A Arma de Chekhov é um recurso muito utilizado na criação de histórias e consiste basicamente em dar utilidade para os elementos do cenário no desenvolvimento da trama. Se no começo da história é descrita uma arma guardada em uma gaveta, em algum momento esta arma será usada.
Na contação de histórias, a memória é muito importante. É preciso ligar elementos do passado e do futuro. Eventos que aconteceram nos primeiros capítulos podem reverberar até as últimas páginas. Até o momento, somente escritores humanos são capazes de ter este tipo de memória com consistência.
Ferramentas de IA, como o ChatGPT, já são capazes de elaborar pequenos contos sem interferência humana. Apenas dê um parâmetro, tipo "escreva com conto sobre apocalipse zumbi", e a IA consegue elaborar uma história coerente, porém breve. Quando se trata de livros com centenas de páginas ou episódios de uma série, a IA está ainda muito longe de fazer o trabalho dos humanos.
Em uma série de 20 episódios, é preciso constantemente recapitular eventos passados e desenvolver suas consequências no futuro. Além disso, o autor deve ter sempre em mente a essência de cada personagem. O Batman, por exemplo, não pode de repente virar um personagem extrovertido e sorridente, pois não é esta a essência dele.
Em seu estágio atual, a IA pode ser bem útil como uma ferramenta auxiliar para autores. Um escritor pode usar a IA para descrever um cenário alienígenas e, fazendo os devidos ajustes, incluir esta descrição em seu livro. Todavia, se você quer de fato escrever uma história consistente, com vários capítulos e com uma boa memória dos eventos, deve fazer à moda antiga, usando seu cérebro humano.
A IA veio pra ficar, mas com relação à criação de histórias, a curto prazo, ela deve servir como um auxílio e não como um substituto do autor humano. Todavia, os roteiristas dos EUA já estão preocupados com a implementação da IA, de modo que esta é uma das pautas da recente greve dos roteiristas.
Os roteiristas de filmes e séries nos EUA são muito organizados.
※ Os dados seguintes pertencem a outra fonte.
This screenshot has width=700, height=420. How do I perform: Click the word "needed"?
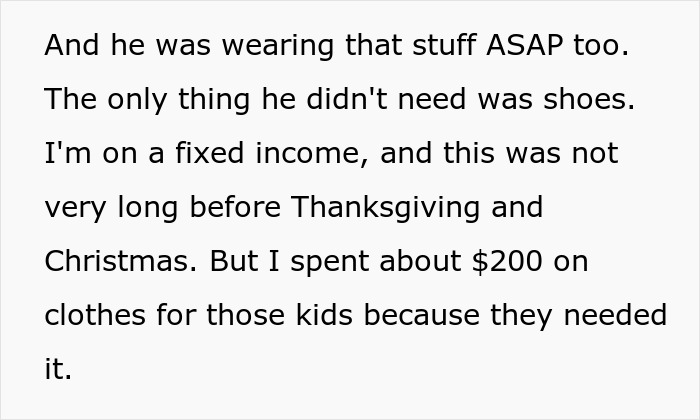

Lá existe um forte sindicato chamado de Guilda dos Roteiristas da América (WGA - Writers Guild of America) e que no passado já deu demonstrações de seu poder, como na grande greve de 2007-2008, que paralisou a indústria cinematográfica por meses, afetando séries de sucesso como The Big Bang Theory, Two and a Half Men, House, The Office, Supernatural e até Breaking Bad.
Antes desta greve, já houve outras semelhantes em 1988, 1981 e 1960. Agora a história se repete e temos uma nova greve em 2023, desta vez atualizada em suas pautas, pois agora está inclusa a preocupação com o uso da Inteligência Artificial.
Todas estas greves costumam girar em torno das mesmas pautas: atualização de salários, melhoria no sistema de "residuals" (quando os roteiristas recebem uma espécie de royalties cada vez que um show é reprisado), os termos dos contratos, etc. Nesta greve de 2023, a novidade realmente foi o tema da Inteligência Artificial, com o receio de que ela seja usada para substituir escritores humanos.
Na prática, os mais afetados por esta greve são os próprios roteiristas e os canais, studios e serviços de streaming que vão ter que pausar ou encerrar projetos. Quanto ao público, convenhamos que hoje em dia temos acesso a uma abundância tal de conteúdo que mal vamos perceber os efeitos da greve. Quando muito, aquela série que você vinha acompanhando pode entrar num hiato, mas enquanto isto você vai assistindo outras coisas, inclusive conteúdo internacional que não é afetado pela greve, produções europeias, doramas asiáticos, etc.
Quanto ao ChatGPT, ou melhor, à IA em geral, a greve pode conseguir algumas salvaguardas, mas não vai impedir de todo a sua implementação. Estamos entrando em uma nova era na literatura como nunca houve na história da humanidade, pois agora autores podem escrever histórias contando com o auxílio de um coautor não humano, uma espécie de musa, quase um ser anímico que pode auxiliar em termos de correção e revisão ortográfica, bem como de material criativo.
A IA não vai tomar o lugar dos escritores, antes vai produzir um boom na literatura, acelerando a produção de histórias. Isto será particularmente útil na indústria do entretenimento, enquanto um público mais nichado vai buscar um conteúdo mais artesanal, livros escritos totalmente por autores humanos, com aquele toque humano que a IA não é capaz de reproduzir.